Although not religious, the narrator's ignorance about his Jewish heritage is a significant factor in his later mental breakdown. For example, when the narrator whistles a Nazi marching song, he is truly clueless about how offensive it is. After hearing it is a racist song, he "starts to weep -- to blubber. [His] lack of control mortified [him]" (21). The narrator's strong reaction indicates that his identity is broken and he has no idea how to "fix" himself. Not understanding his own ethnic identity leads the narrator on a lost journey for his true self. At the same time, not understanding his roots makes it easier for him to deny his own identity and to adopt instead the mainstream persona of a typical prep school boy. However, the narrator's confusion about his place in the world sets him adrift in life. His later delusion then becomes a game of self-protection, where he subconsciously seeks to mask his own trauma to himself. Overall, not accepting his Jewish ethnicity parallels his inability to accept his own writing. He becomes the "perfect" self-hating protagonist, whose biggest barrier is literally
himself.
The narrator's increasing crisis of identity leads to a pivotal act that leads to dark consequences for his future. Given his inability to express himself, the narrator relates strongly to the characters in the other writer Susan's story, feeling as if he has a symbiotic connection with her writing. Feeling such a profound kinship with the author, the narrator says, "I myself couldn't tell us apart"(161). The narrator takes Susan's identity as his own due to the parallels between her stories and his. Although he longs to win the school contest, the narrator feels that in stealing another writer's story, he is in fact telling the truth in a new way. Therefore, Susan's truth becomes his "truth." His words reveal a lack of boundaries between himself and Susan, further complicating his understanding of his place in the world.

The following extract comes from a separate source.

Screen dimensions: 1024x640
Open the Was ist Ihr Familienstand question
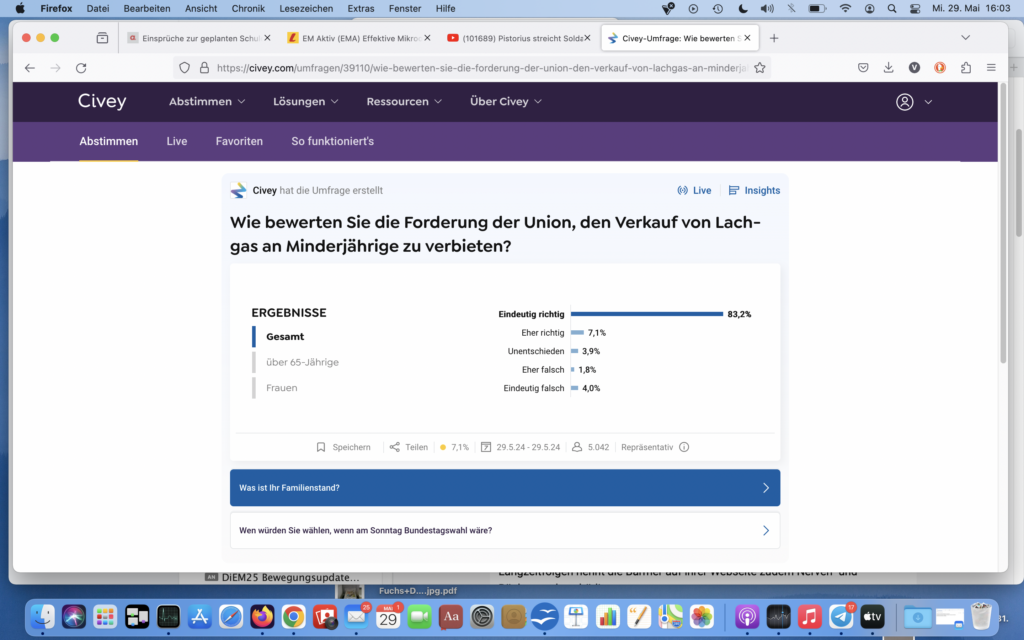click(505, 488)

Because he lacks a stable identity, the narrator further descends into a delusional state where he feels as if the story was so true to whom he wanted to be that he simply believed the story was written by him. When confronted with physical proof by the headmaster, the narrator is perplexed: "I still thought of it as mine. I couldn't reconcile what I knew to be true with what felt to be true. In fact I couldn't think at all" (142). Wolff portrays the narrator's plagiarism as a symptom of his own disintegrating mind where logic becomes divorced from emotion. This is the paradox that defines the narrator's inability to understand his true self: he is punished for telling the most "truthful story," but in the most untruthful way. In essence, the narrator's blindness to his own moral failings causes a dishonorable clash with his school for which he must later pay a price. The narrator's delusional state leads to confusion about his moral values; he plagiarizes and breaks the ethical code because he no longer realizes that it is wrong. In fact, the narrator relates so strongly to Susan's writing that "adopting" it as his own feels like a natural act to him rather than an unethical one. Wolff suggests that the narrator's moral transgression is not premeditated, but clearly emotional and a tactic for psychological survival. The author proves that the power of imagination can actually override reality and that emotional truth can trump objective reality.

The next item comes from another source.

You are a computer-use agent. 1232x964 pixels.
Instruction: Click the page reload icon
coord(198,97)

Wolff sheds lights on the paradoxical nature of identity and the attempt to reconcile self- judgment with self-acceptance the concept of immoral behavior should be seen in the light of an individual mental's state. The narrator's act of plagiarism is sadly neither a deliberate nor a conscious choice. The narrator's conscience is cloudy and this is part of the reason why his choice is tragic. He does not understand the intellectual crime he has committed because he is so deep in his own personal identity crisis. At the end of the novel, the narrator is left alone as a waiter without a high school diploma, playing the price of an intellectual crime that he now must learn to accept. Whether the plagiarism was conscious or not, society will always judge the action over the motivation.